Campaigners claim the current law leaves women vulnerable
MPs at Westminster will discuss scrapping Victorian abortion laws dating back to 1861 - which contain criminal sanctions for both women and doctors - in England and Wales.
Campaigners claim that under the current law vulnerable women such as rape survivors could end up facing lengthy prison sentences for buying illegal abortion pills online in order to terminate their pregnancies because they were too afraid to seek help from a clinic.
Former shadow health minister Diana Johnson will introduce her Reproductive Health (Access to Terminations) Bill in the House of Commons on Monday.
She said: "Removing the counter-productive threat of criminal punishment against vulnerable women will create an environment more conducive to reducing incidents of unplanned pregnancies and abortions - not least medically unsafe ones."
Diane Munday had an abortion in 1961, six years before the Abortion Act made it legal in Britain.
The mother of three says she just could not cope with a fourth child in four years after her contraception failed.
She was able to afford a Harley Street abortion with the backing of a psychiatrist, while others risked their lives in backstreet procedures at the time.
Five decades on, she says she is disappointed by the lack of progress in abortion laws there and supports decriminalisation.
She said: "Little did I think that here we would be 50 years later, the only country in Europe, except the couple that outlaw it - Ireland and Malta, that has the strictest laws.
"We were the pioneers and it's ironic now we lag behind."
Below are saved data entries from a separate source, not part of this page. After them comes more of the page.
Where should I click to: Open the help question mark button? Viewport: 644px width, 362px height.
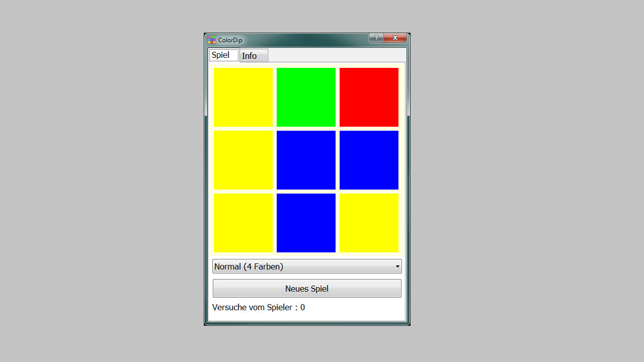pos(376,38)
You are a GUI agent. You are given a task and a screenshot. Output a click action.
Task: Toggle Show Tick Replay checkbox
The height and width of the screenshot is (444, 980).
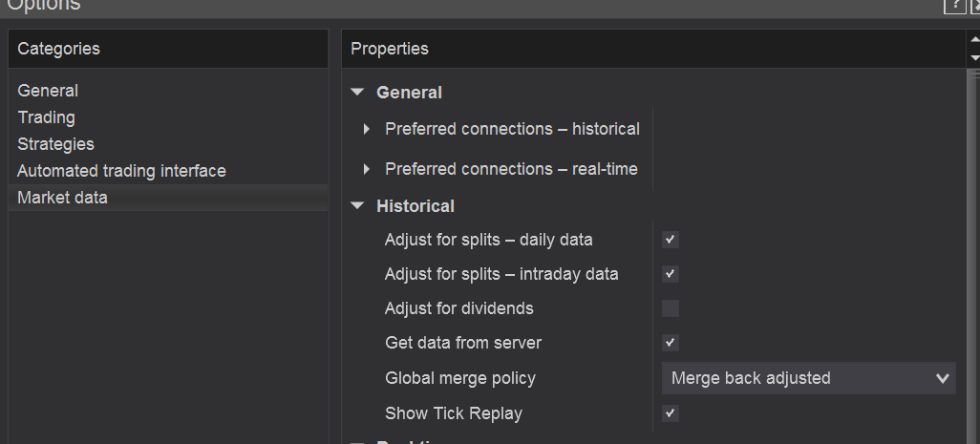click(671, 413)
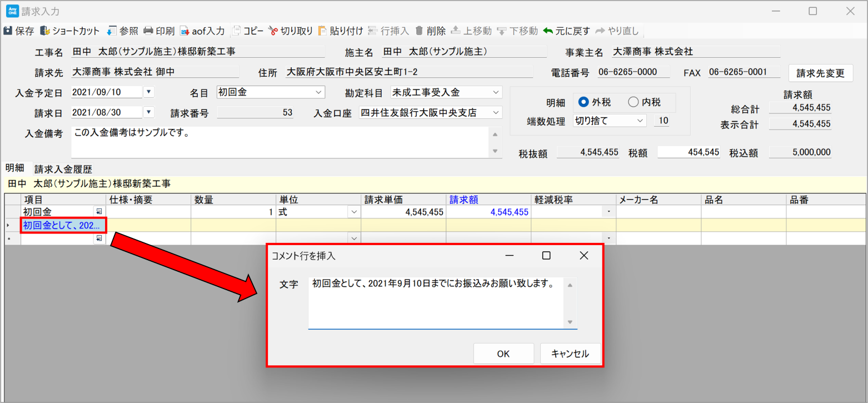Expand the 入金口座 bank account dropdown
This screenshot has height=403, width=868.
tap(495, 113)
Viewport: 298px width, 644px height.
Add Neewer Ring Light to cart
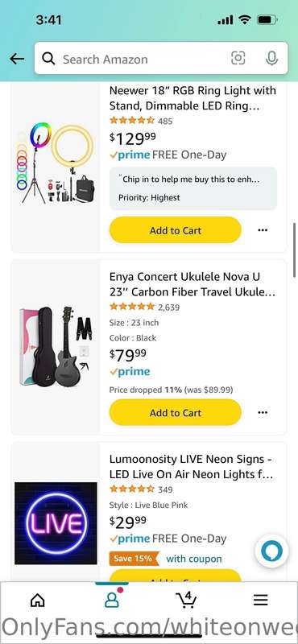tap(175, 230)
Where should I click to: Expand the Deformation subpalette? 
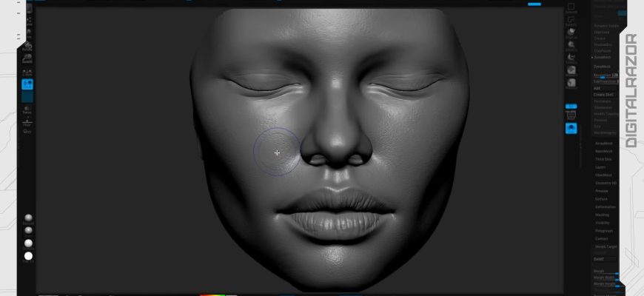[x=606, y=207]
She supports further reform of abortion laws, adding: "Making abortion difficult or illegal doesn't make women having it, it makes them dangerous and it makes them unsafe."
Other countries, including Canada, have decriminalised abortion and the Royal College of Midwives and the British Pregnancy Advisory Service support the proposed changes.
Campaigners for the change say decriminalisation will not mean deregulation or make it easier to access abortion after 24 weeks - but these proposed changes are still controversial.
Anne Scanlan, education officer at British pro-life charity Life, said: "I think we have to stop turning a blind eye to the fact that we are ending human life. I think this shows callous disregard, not just to the unborn child but for the health and safety of women."